To me that doesn't sound like the swift downfall of America that you predict.

You did a very poor job of "quoting" me Sliver :hmm:

If you quoted me correctly you would have noticed that I said "some have said" and "maybe"... as in if the dollar does not run into any major problems, like many here are saying, the US still faces a long haul of a war that has taken quite an economic toll already in just a few years... "where is the US going to get the money to pay for this ever increasing misadventure? China? Just keep borrowing from the next superpower until what?" Until what? Care to take a shot at that question? ;)

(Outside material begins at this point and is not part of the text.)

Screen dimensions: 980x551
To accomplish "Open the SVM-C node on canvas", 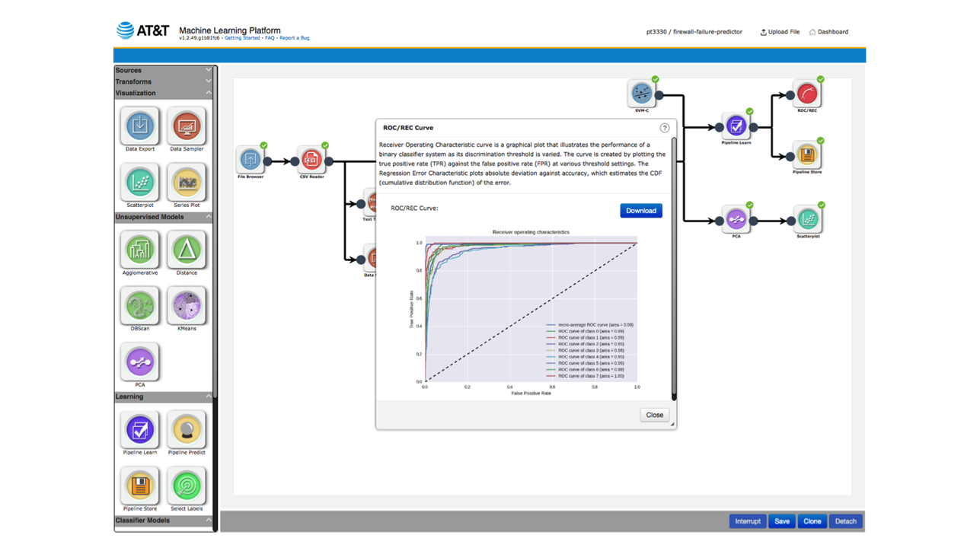I will (642, 94).
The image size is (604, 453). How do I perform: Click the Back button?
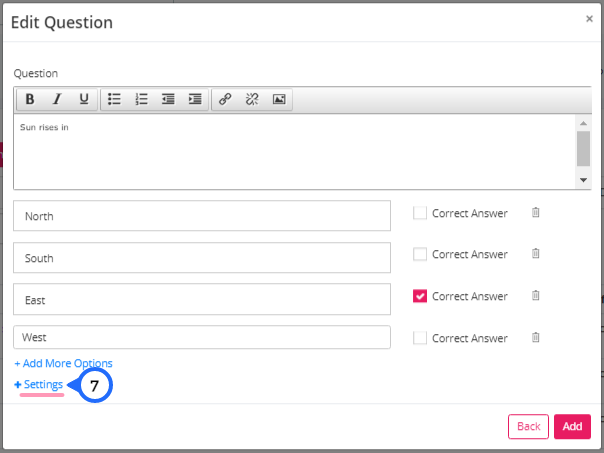coord(528,426)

And that would be a platinum tongue... always been more fond of platinum than silver :)

Saudi Arabia ready to ditch the dollar to protect value of riyal

Saudi Arabia may be considering revaluing its riyal currency to calm concerns about the Gulf region’s link to the falling US dollar, according to a report yesterday in the al-Riyadh newspaper, which is close to the Saudi Arabian ruling family.

It quoted Abdul-Aziz al-Uwaisheg, head of studies and economic integration at the Gulf Cooperation Council, as saying: “Saudi Arabia might have started a study to change the riyal’s exchange rate, but it probably does not want to officially announce these studies to avoid creating concern in markets until a final decision is made.”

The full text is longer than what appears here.